Dataset entries |
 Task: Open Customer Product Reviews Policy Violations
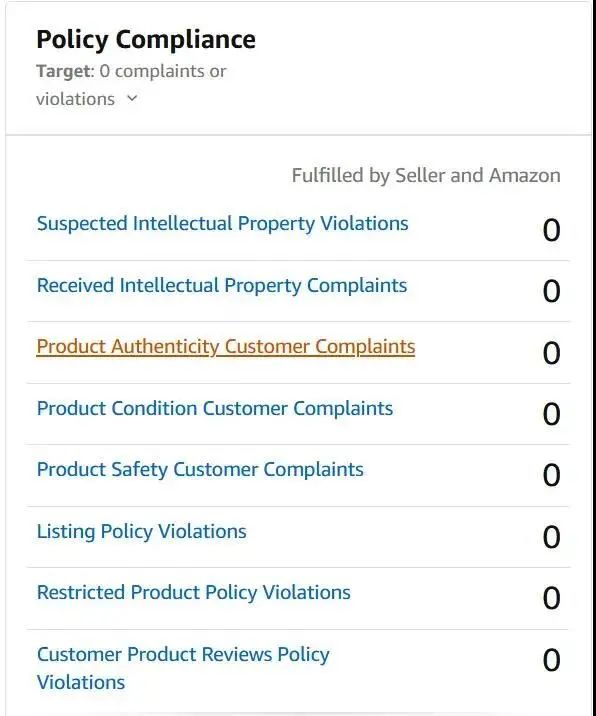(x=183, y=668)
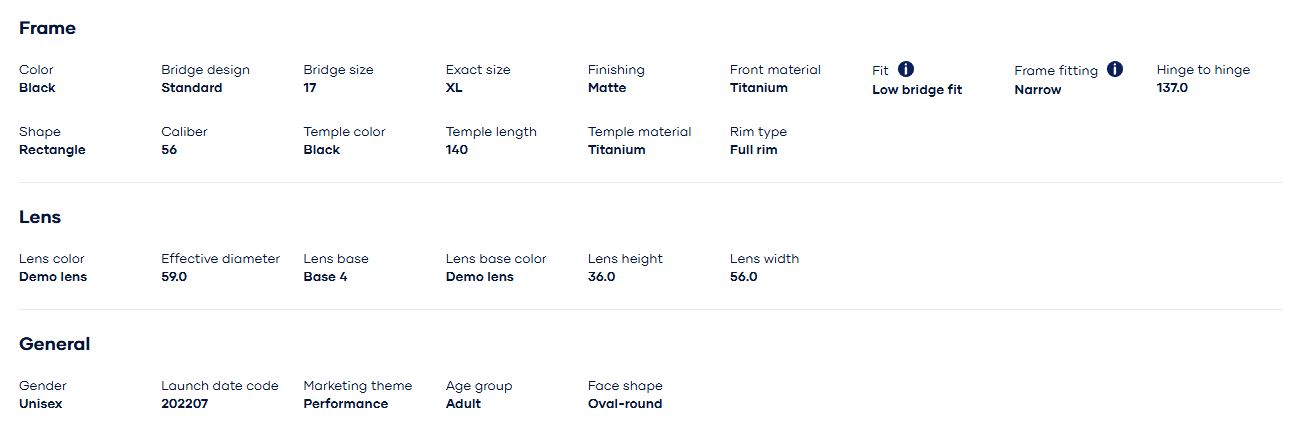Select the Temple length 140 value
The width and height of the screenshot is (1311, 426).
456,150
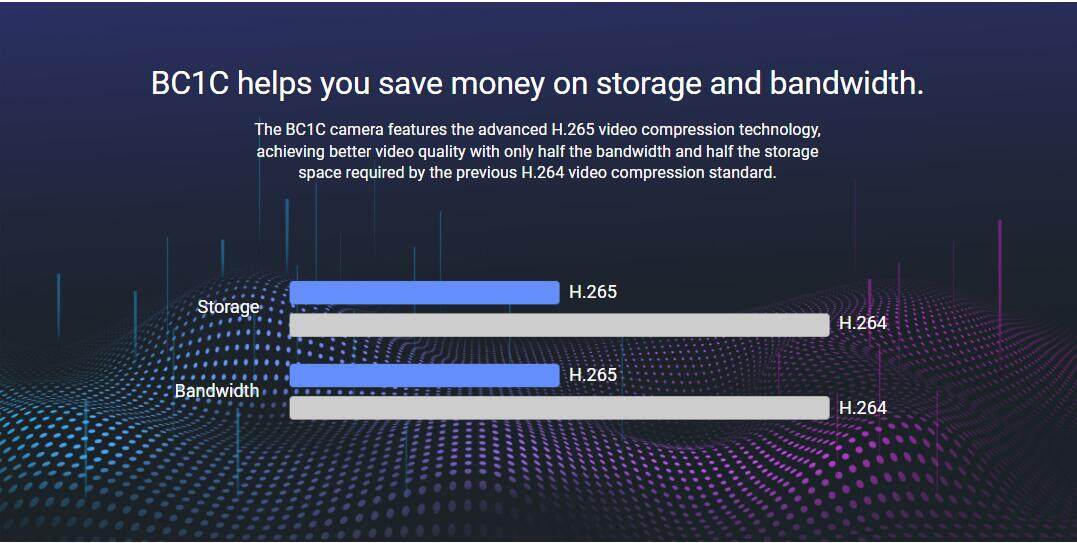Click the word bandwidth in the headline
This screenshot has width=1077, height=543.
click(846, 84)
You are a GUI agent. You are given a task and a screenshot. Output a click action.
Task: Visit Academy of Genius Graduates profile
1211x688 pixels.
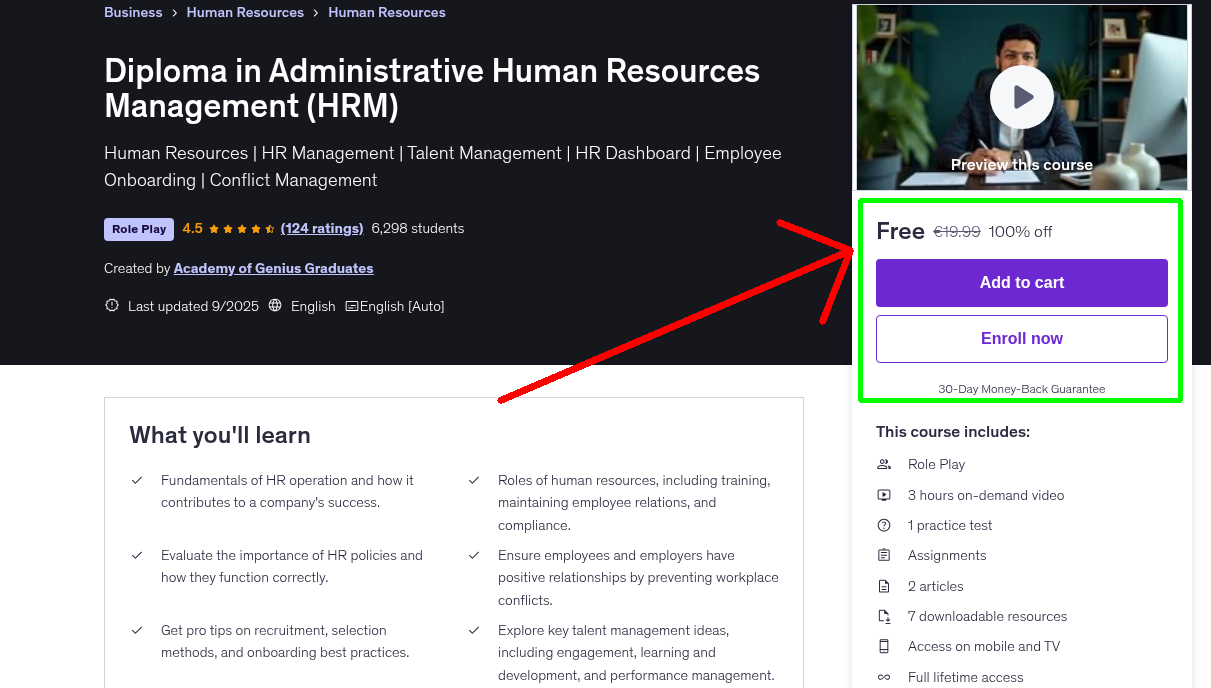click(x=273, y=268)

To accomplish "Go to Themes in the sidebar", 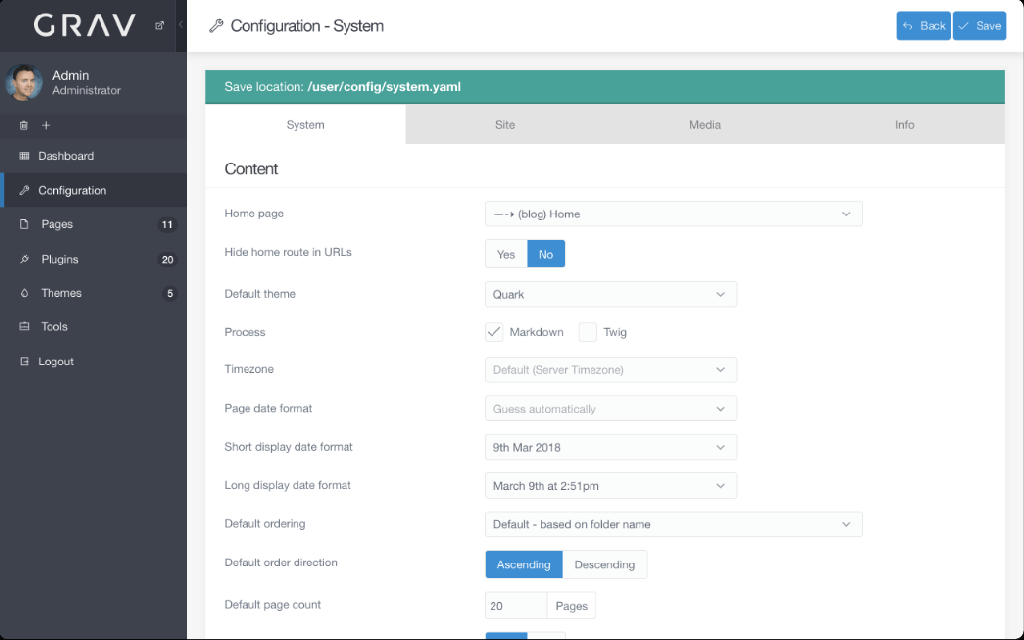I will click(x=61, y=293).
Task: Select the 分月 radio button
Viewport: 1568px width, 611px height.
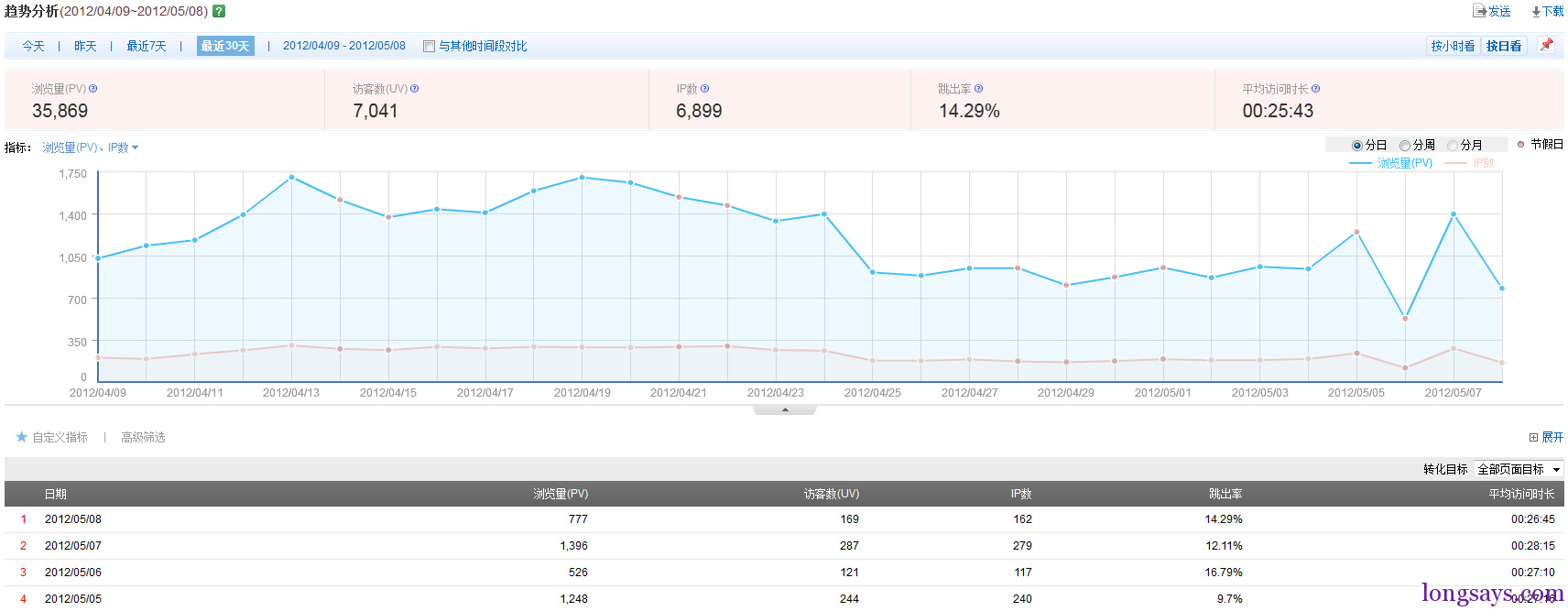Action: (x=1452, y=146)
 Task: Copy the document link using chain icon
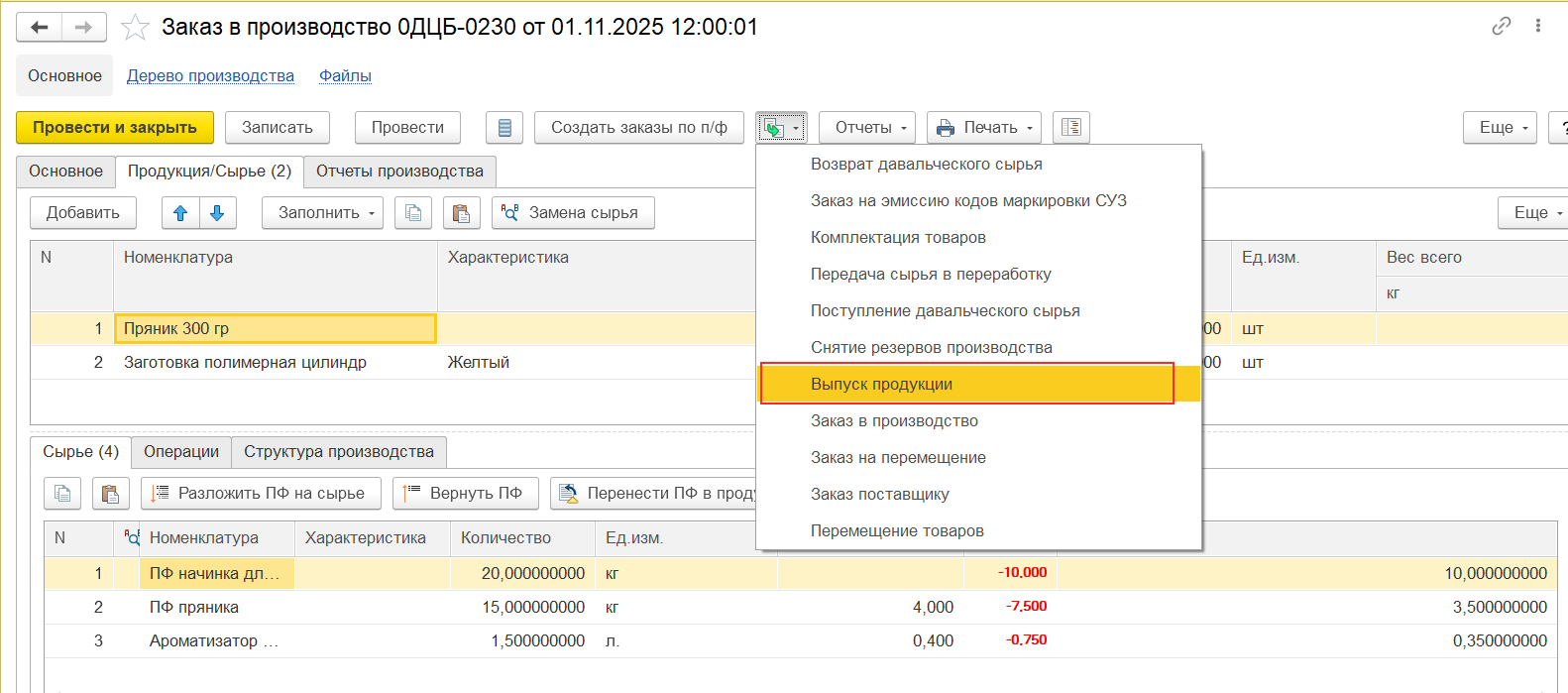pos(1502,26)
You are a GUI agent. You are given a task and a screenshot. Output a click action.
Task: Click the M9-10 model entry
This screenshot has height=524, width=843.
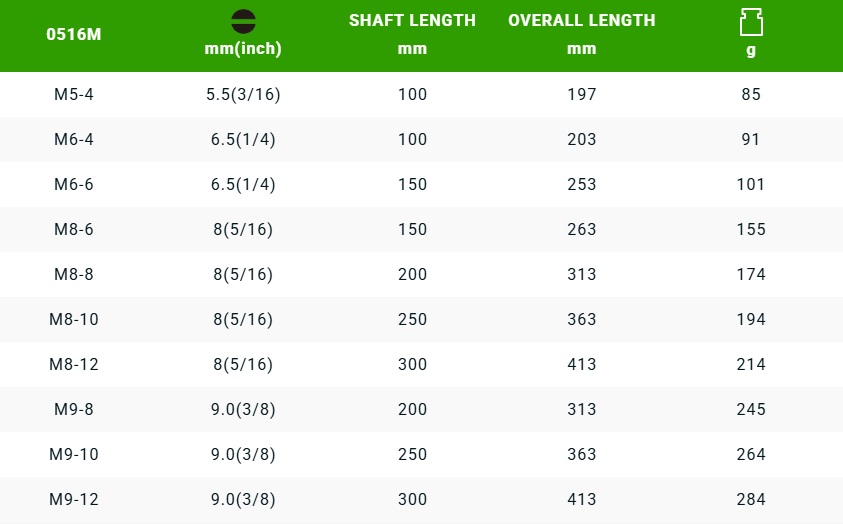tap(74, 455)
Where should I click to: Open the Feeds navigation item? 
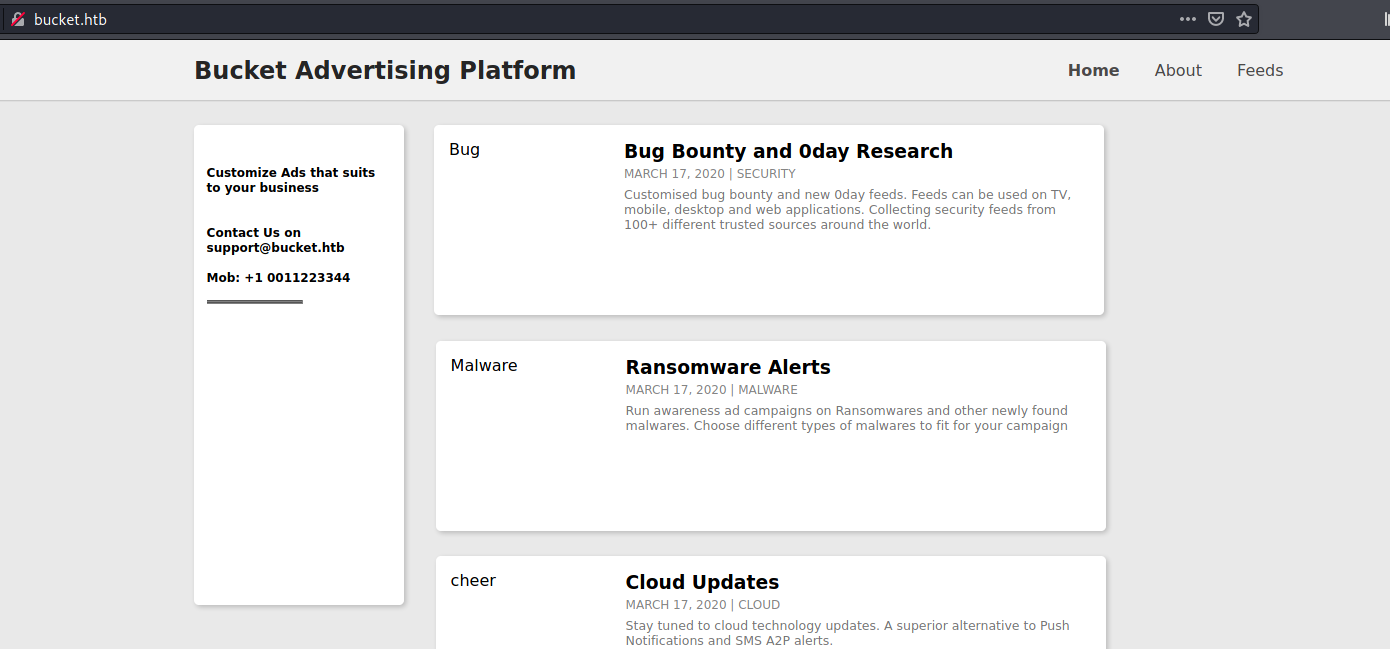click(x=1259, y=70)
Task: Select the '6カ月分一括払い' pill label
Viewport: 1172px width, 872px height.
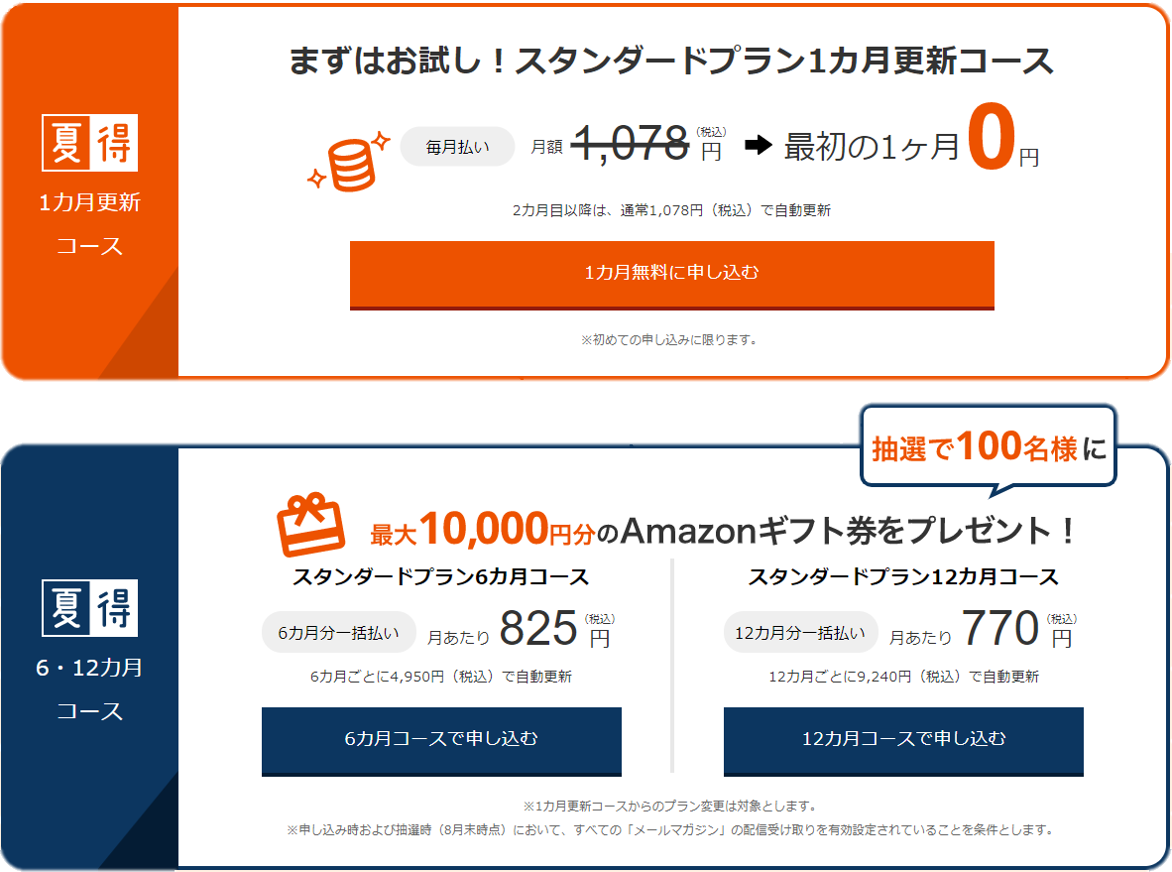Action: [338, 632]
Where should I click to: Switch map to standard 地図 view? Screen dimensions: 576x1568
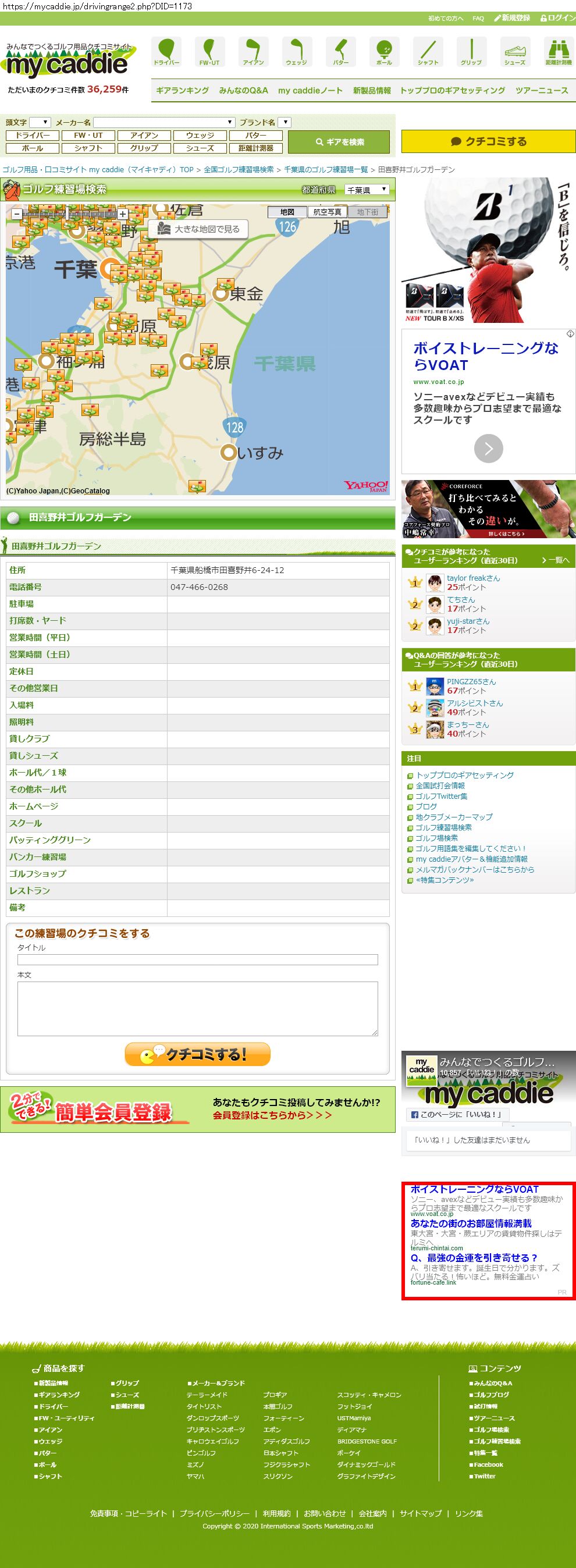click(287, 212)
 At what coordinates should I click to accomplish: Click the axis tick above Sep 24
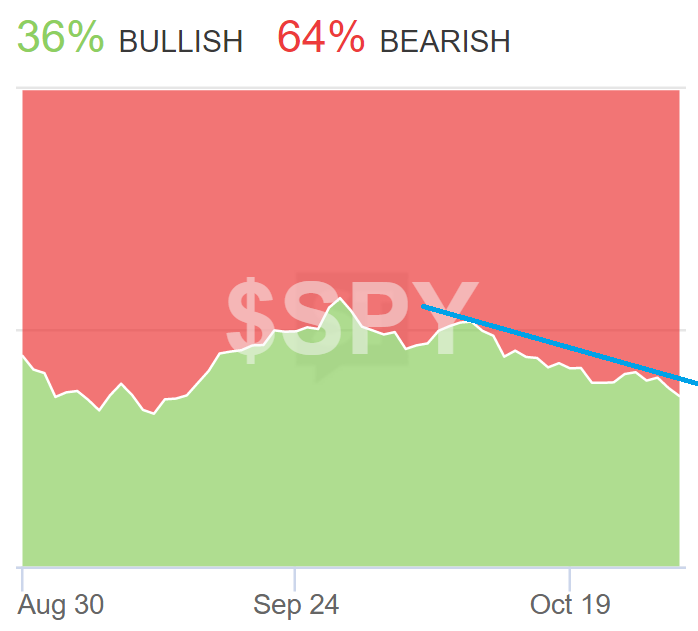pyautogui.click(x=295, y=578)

Directions |
From the line containing "At what coordinates" to the last line of the entries, output every line exactly as written, but leave out the pictures.

Answer to this task |
 At what coordinates should I click to accomplish: Click the axis tick above Sep 24
pyautogui.click(x=295, y=578)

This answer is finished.